Como sacerdote y ahora como obispo, una de mis grandes alegrías es bautizar niños, conocer a las familias jóvenes y desempeñar mi ministerio con ellas.
Todo padre y madre sabe que cuando sus hijos van creciendo, aprenden por imitación. Al ir observando lo que sucede a su alrededor y especialmente a sus padres, aprenden no solo cómo comportarse, sino también qué es lo importante.
Y, en gran medida, los adultos se “forman” de la misma manera.
Con frecuencia, nuestras actitudes y deseos (lo que pensamos, lo que valoramos, la ropa que queremos ponernos, o lo que queremos mirar o poseer) nos son sugeridos por “modelos a seguir” que hay en torno nuestro o en la cultura que nos rodea. En estos días, a estas personas se les llama a veces “influencers”.
Jesús conocía esta característica nuestra. Como dice el Evangelio, Jesús no necesitaba que nadie le hablara de la naturaleza humana, pues Él la comprendía bien.
Por eso Jesús se presentó a sí mismo —por sus palabras y su ejemplo— como el “camino” de nuestra vida, llamándonos a seguirlo y a aprender de Él.

Ejercicio propuesto ▸ Reproduce literalmente el pasaje del texto proporcionado que empieza en las palabras "Como sacerdote y" y termina después de "es lo importante.". No hace falta consultar las líneas de datos.

Líneas de datos ▸
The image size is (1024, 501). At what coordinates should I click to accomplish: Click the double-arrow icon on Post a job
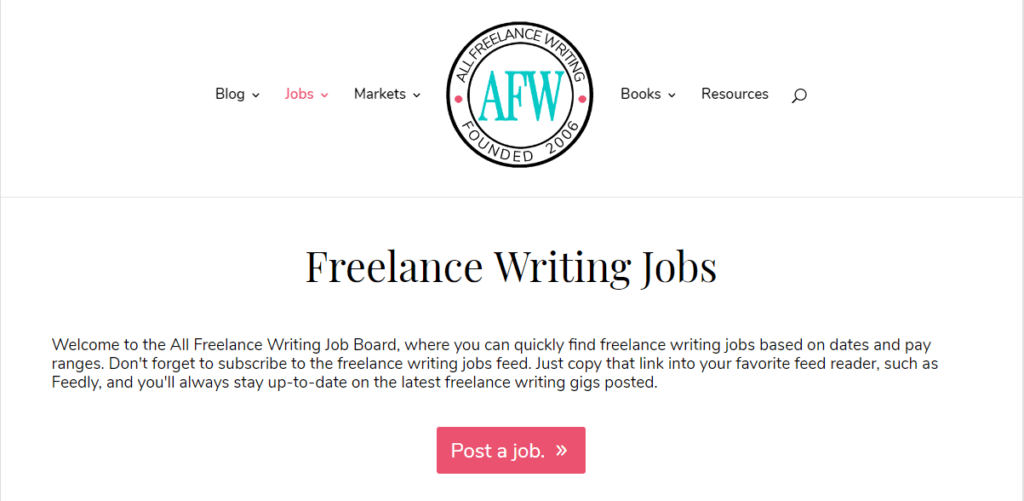pos(562,450)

Respuesta del ejercicio ▸
Como sacerdote y ahora como obispo, una de mis grandes alegrías es bautizar niños, conocer a las familias jóvenes y desempeñar mi ministerio con ellas.
Todo padre y madre sabe que cuando sus hijos van creciendo, aprenden por imitación. Al ir observando lo que sucede a su alrededor y especialmente a sus padres, aprenden no solo cómo comportarse, sino también qué es lo importante.